When she was a young girl in the Grafton area in the early 1900s, Agnes (Coleman) Bishop probably used her Starr skates on the moonlight skating parties that were common in her day. She must have prized the skates. They were kept in excellent condition and were still in the original box they came in when she passed them on to her daughter, Ruth Downey.
Agnes Bishop’s skates were typical of the sports footwear the old Starr Manufacturing Company had been making in Dartmouth since at least 1864 (one source gives the date as 1865). Early skates were strapped on but in 1864 John Forbes, a shop foreman at Starrs, devised “spring skates” that were clamped onto the soles and heels of boots. Later models screwed onto footwear, one model of this type, the Starr Mercurys, was the kind Agnes Bishop used.
Long Pond in Windsor is known as the birthplace of hockey. Near long Pond is Kings College. John Starr attended Kings College in the 1840s and perhaps watching hurley being played on the ice at Long Pond gave him the inspiration to manufacture skates. What little history exists on Starr says that he became Canada’s first skate manufacturer in 1864. Other records indicate that Starr’s shop foreman, John Forbes, took out a patent for what were called Acme Skates. The Acme model may have been the first skate Starr manufactured. An advertising brochure published by Starr in 1893 refers to this model as being the “genuine Acme.”

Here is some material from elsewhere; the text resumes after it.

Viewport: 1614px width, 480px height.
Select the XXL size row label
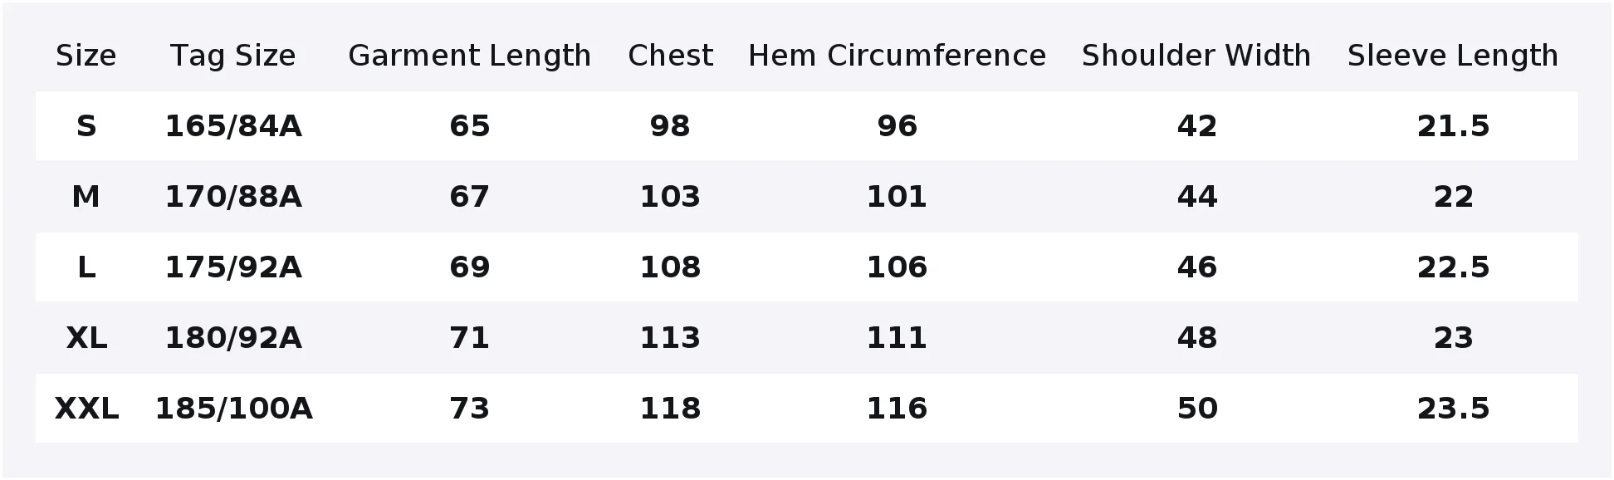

That Starr made other models besides the Acme can be seen from an advertising brochure produced in 1893. Listed in the brochure is the Acme in various models, starting at less than dollar a pair. The top of the line Acme models were nickel or silver plated. The very best Acmes were plated in a combination of gold and silver and sold for $5.50 a pair. Starr also produced a special line of hockey skates – “made specially for hockey playing and acknowledged to be the best skate in the market for the purpose” – that sold for $2.60 and $3.40 a pair. The brochure boasted that these skates had been “generally adopted by the leading hockey players in Montreal.”
Starr was also producing racing skates and a line called “skeleton skates” that were made “to be attached permanently to the boot by means of screws.” Another line, the “Star Skate,” was a cut below the Acme models in quality and sold for 65 cents a pair. Starr called it the “cheapest skate on the market,” meaning low in price and not in quality.
On their packing material Starr boasted that their skates were “used the world over.” According to their brochure, the skates had been displayed at world fairs and exhibitions, winning recognition for quality. First prize medals and diplomas were won by Starr at Philadelphia in 1876, Paris in 1878, London in 1886 and Chicago in 1893.
Recently Ruth and Wayne Downey let me examine the pair of Starr skates Agnes Bishop had once used. While the Starrs were primitive compared to the skates available today, they were finely crafted and nickel plated. Looking at them, I couldn’t help thinking that skates like these were used when the first professional players took to the ice in Montreal and when hockey was first played on historic Long Pond.
Agnes Bishop’s Starr skates were recently donated by the Downeys to Howard Dill’s hockey memorabilia museum near Long Pond. Of the skates, Howard Dill says it’s “almost unbelievable to see a pair still in the box they came in.”